═══ Trecho para leitura

Audiência pública discute impactos de hidrelétricas no Tapajós
Por Élida Galvão
Fundo Dema
Para não dar chance à repetição de violações de direitos e aos impactos ambientais, a exemplo dos que continuam ocorrendo em meio ao processo de construção da Usina Hidrelétrica de Belo Monte, na região do Xingu, em Altamira, o Ministério Público Federal (MPF) no Pará convidou toda a sociedade civil, representantes de órgãos públicos, dos movimentos sociais, além de povos tradicionais e público acadêmico, para participar de audiência pública marcada para esta sexta (29), em Santarém. O objetivo é possibilitar que a população discuta previamente sobre as irregularidades e os possíveis impactos socioambientais provocados, caso a construção da hidrelétrica São Luiz do Tapajós, no Rio Tapajós, oeste do Pará, seja concretizada pelo governo federal.
Diversas são as pesquisas que apontam os impactos sobre o ecossistema e as consequências negativas que irão sofrer os povos tradicionais e a população local com a barragem sobre o rio Tapajós. Entre os dados que serão compartilhados para a melhor compreensão do projeto estão os estudos de Philip Martin Fearnside, doutor em Ciências Biológicas e um dos ganhadores do Prêmio Nobel da Paz em 2007, por chamar a atenção do mundo para os riscos do aquecimento global.
Em 2015, o grupo de especialistas o qual Fearnside integra publicou uma avaliação crítica do Estudo de Impacto Ambiental e do Relatório de Impacto Sobre o Meio Ambiente (EIA/Rima) do aproveitamento hidrelétrico São Luiz. Autor de ‘Hidrelétricas na Amazônia: impactos ambientais e sociais na tomada de decisões sobre grandes obras’, entre outros estudos, o pesquisador do Instituto Nacional de Pesquisas da Amazônia (Inpa) terá a companhia de representantes do MPF e demais especialistas que apresentarão irregularidades no licenciamento e falhas e omissões nos estudos ambientais da Usina de Belo Monte.

══════

Tarefa breve:
Dê continuidade à notícia sobre a audiência pública acerca das hidrelétricas no Tapajós, redigindo a partir do ponto em que o último parágrafo termina.

═══ Registros listados

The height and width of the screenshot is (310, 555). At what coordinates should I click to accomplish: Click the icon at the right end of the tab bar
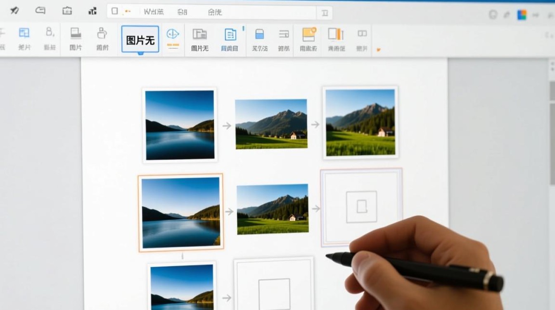tap(324, 12)
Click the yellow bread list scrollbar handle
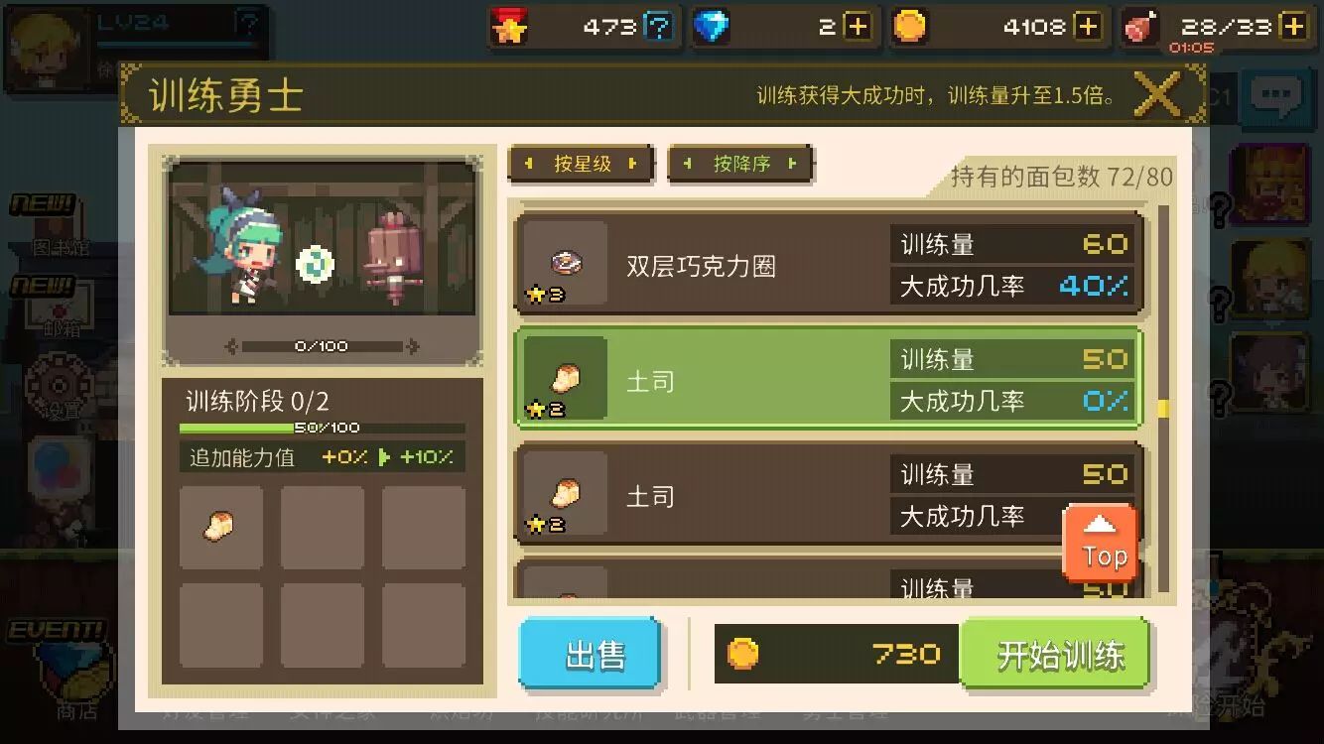 tap(1163, 408)
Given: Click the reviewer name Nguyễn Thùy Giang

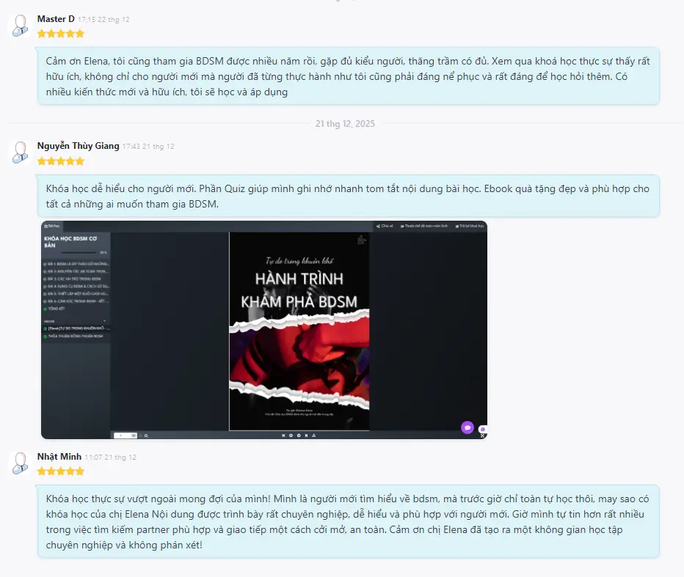Looking at the screenshot, I should [x=78, y=146].
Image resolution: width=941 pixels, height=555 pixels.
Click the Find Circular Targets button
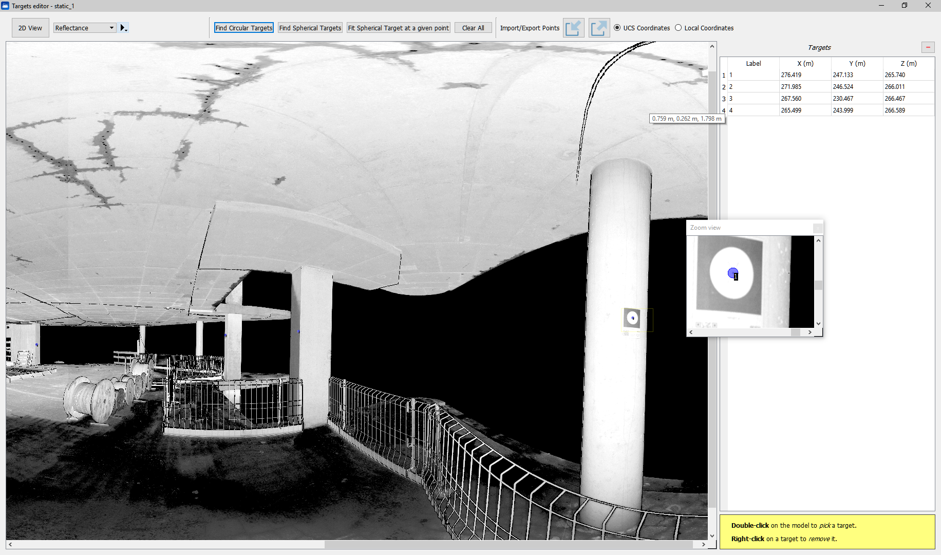tap(243, 28)
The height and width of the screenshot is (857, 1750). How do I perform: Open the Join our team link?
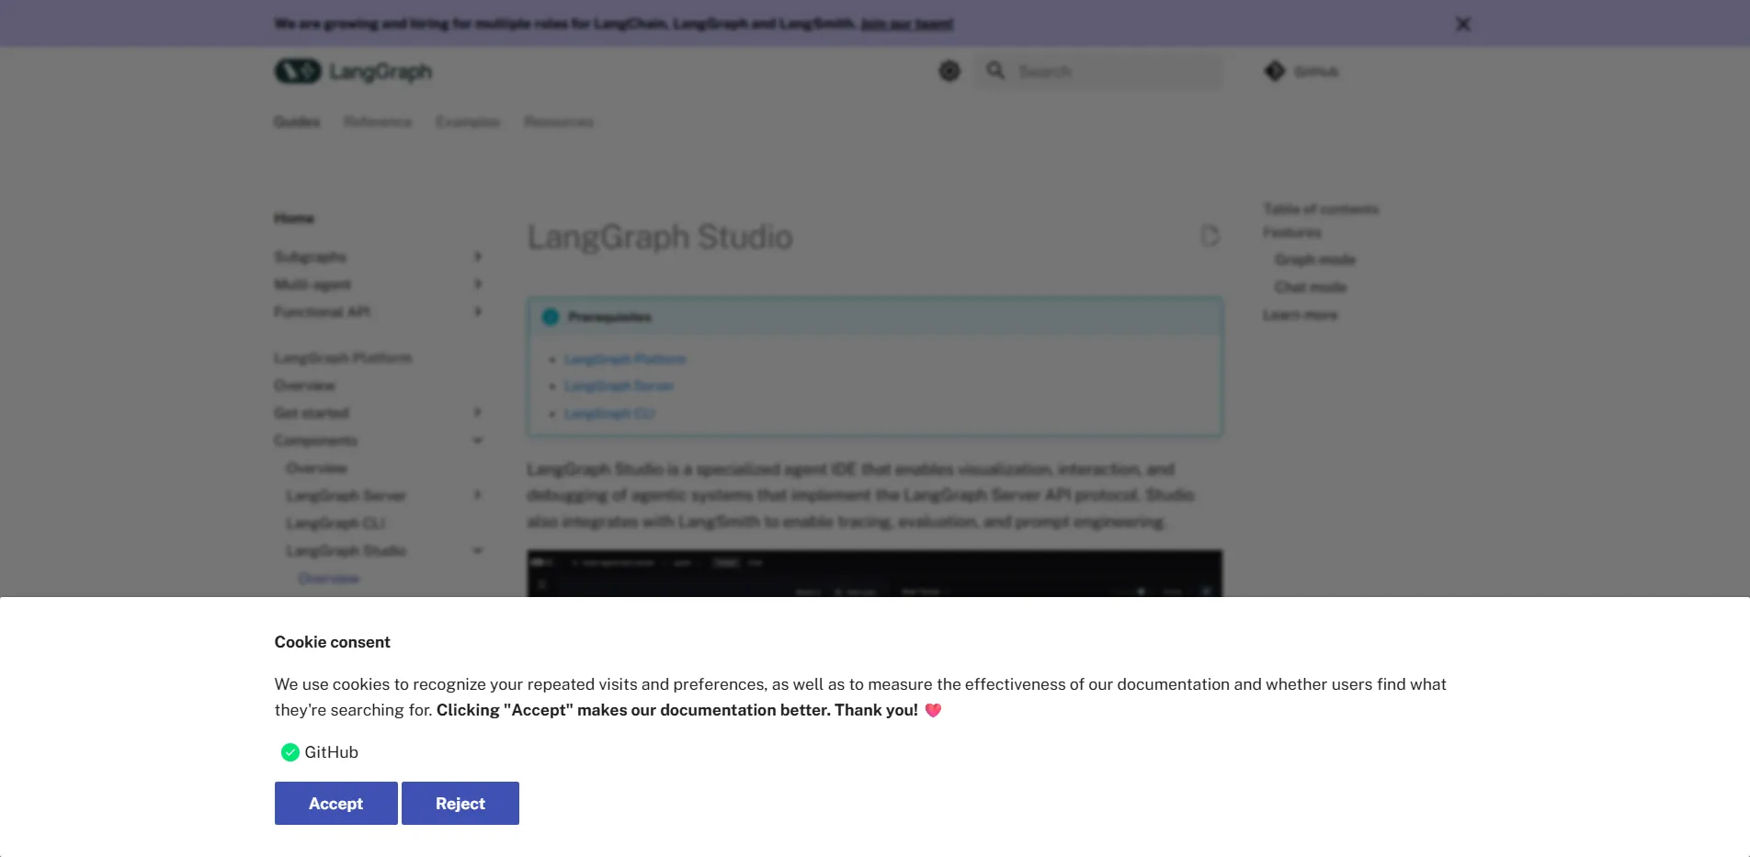pos(905,23)
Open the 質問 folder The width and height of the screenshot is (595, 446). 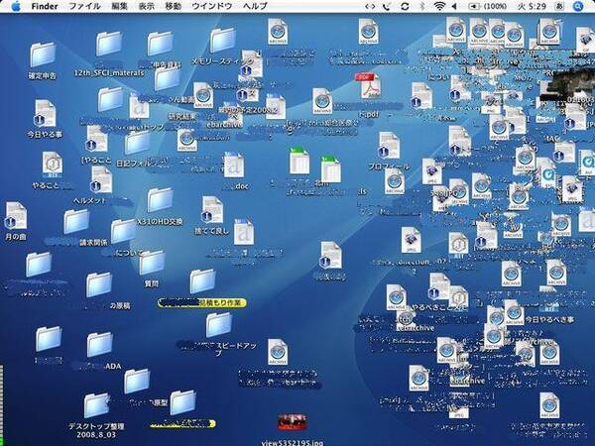[x=151, y=263]
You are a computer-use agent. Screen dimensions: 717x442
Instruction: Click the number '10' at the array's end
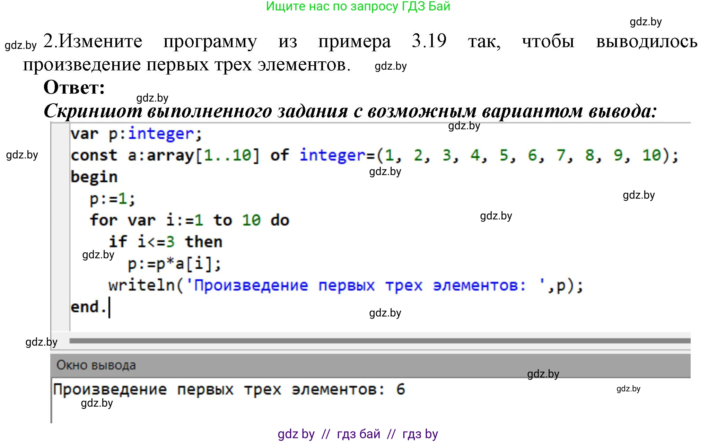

══════

Saída abaixo:
De forma a traçar um paralelo com a experiência negativa daquela usina, serão relatados os estudos do ‘Dossiê Belo Monte’ e ‘Atlas dos Impactos da UHE Belo Monte Sobre a Pesca’ feitos Instituto Socioambiental (ISA). Além da apresentação de pesquisas acerca dos impactos sociais, ambientais, econômicos e turísticos por especialistas, os indígenas e ribeirinhos terão a oportunidade de expor seus pontos de vista a respeito do projeto previsto para o Tapajós.
Para Sara Pereira, educadora da Federação de Órgãos para Assistência Social e Educacional (FASE) Amazônia, e que acompanhará a audiência pública, este é um importante momento para que os povos indígenas, assim como os pescadores, ribeirinhos, agroextrativistas, estudantes, organizações de mulheres, organizações populares urbanas, sindicais e religiosas possam somar esforços para demonstrar que os projetos de usinas hidrelétricas na Amazônia causam danos irreversíveis ao meio ambiente e aos povos da região. “As barragens no Tapajós vão causar não somente a morte do rio, da floresta, mas também a morte da vivência comunitária harmoniosa, das relações com os sagrados espíritos da natureza. A morte das tradições culturais e da dignidade dos povos amazônidas”, pontua.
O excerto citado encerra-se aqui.